Un livre classique de la Chine regarde comme un prodige de vertu de se trouver seul dans un appartement reculé avec une femme, sans lui faire violence[1].


CHAPITRE IX.

Liaison du gouvernement domestique avec le politique.


DANS une république, la condition des citoyens est bornée, égale, douce, modérée ; tout s’y ressent de la liberté publique. L’empire sur les femmes n’y pourroit pas être si bien exercé ; &, lorsque le climat a demandé cet empire, le gouvernement d’un seul a été le plus convenable. Voilà une des raisons qui a fait que le gouvernement populaire a toujours été difficile à établir en orient.

Au contraire, la servitude des femmes est très-conforme au génie du gouvernement despotique, qui aime à abuser de tout. Aussi a-t-on vu dans tous les temps, en Asie, marcher d’un pas égal la servitude domestique & le gouvernement despotique.

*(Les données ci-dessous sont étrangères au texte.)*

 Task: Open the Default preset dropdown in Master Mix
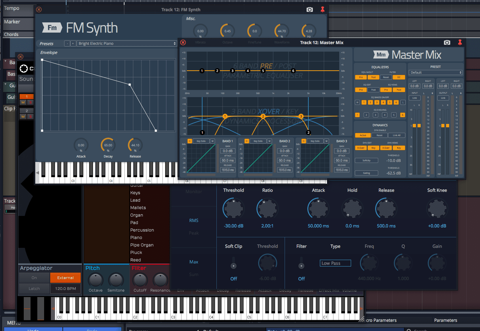[x=435, y=72]
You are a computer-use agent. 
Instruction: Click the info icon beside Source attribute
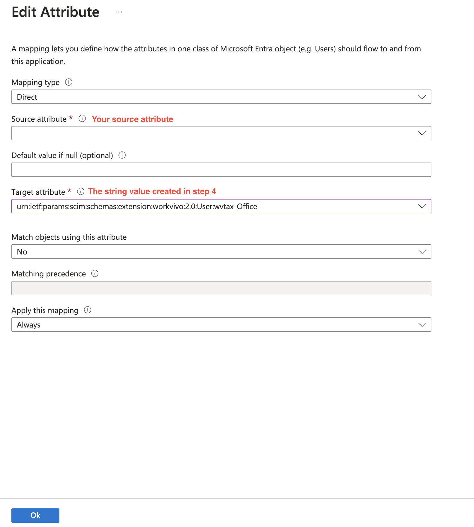82,118
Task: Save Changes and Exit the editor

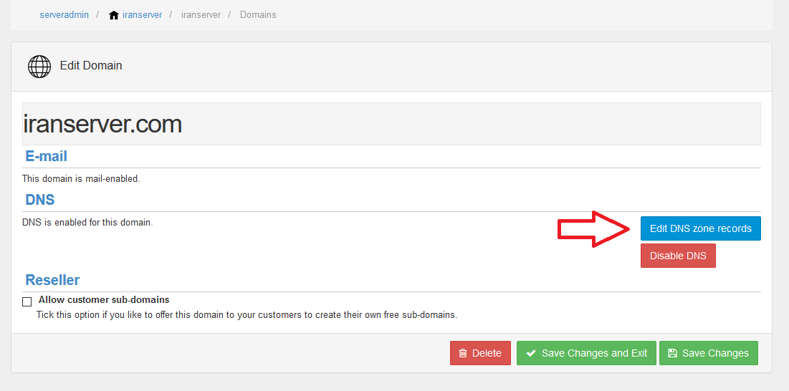Action: click(x=586, y=353)
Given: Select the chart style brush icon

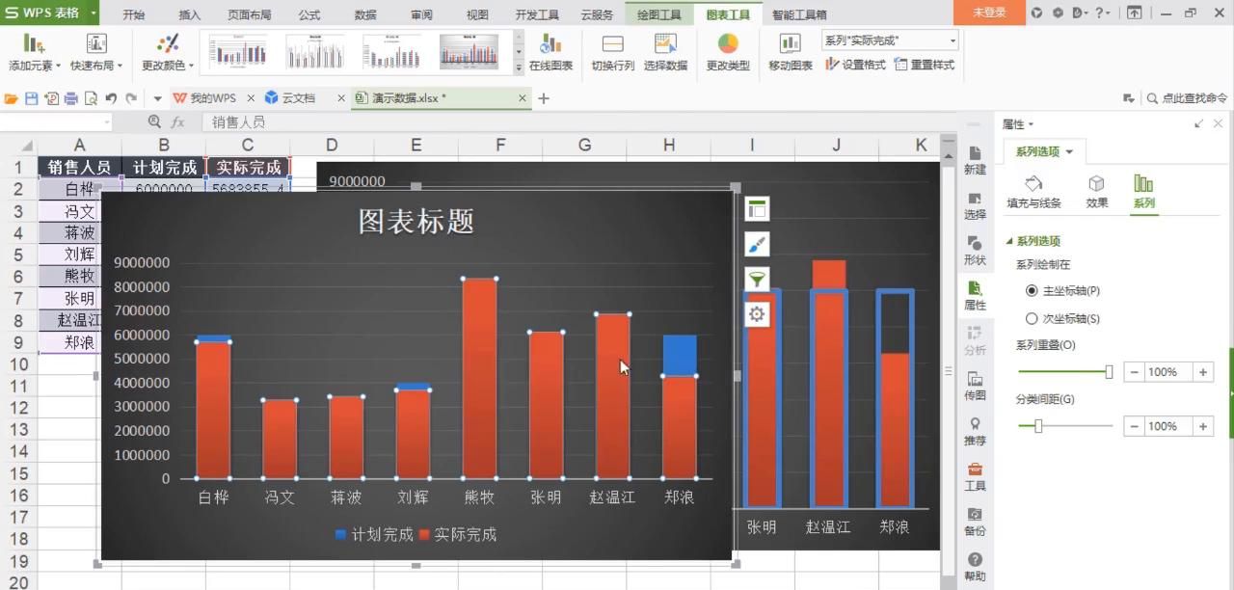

Dans un gouvernement où l’on demande sur-tout la tranquillité, & où la subordination extrême s’appelle la paix, il faut enfermer les femmes ; leurs intrigues seroient fatales au mari. Un gouvernement qui n’a pas le temps d’examiner la conduire des sujets, la tient pour suspecte, par cela seul qu’elle paroît & qu’elle se fait sentir.

  1. Trouver à l’écart un trésor dont on soit le maître ; ou une belle femme seule dans un appartement reculé ; entendre la voix de son ennemi, qui va périr si on ne le secourt : admirable pierre de touche. Traduction d’un ouvrage Chinois sur la morale dans le P. du Halde, tom. III, pag. 151.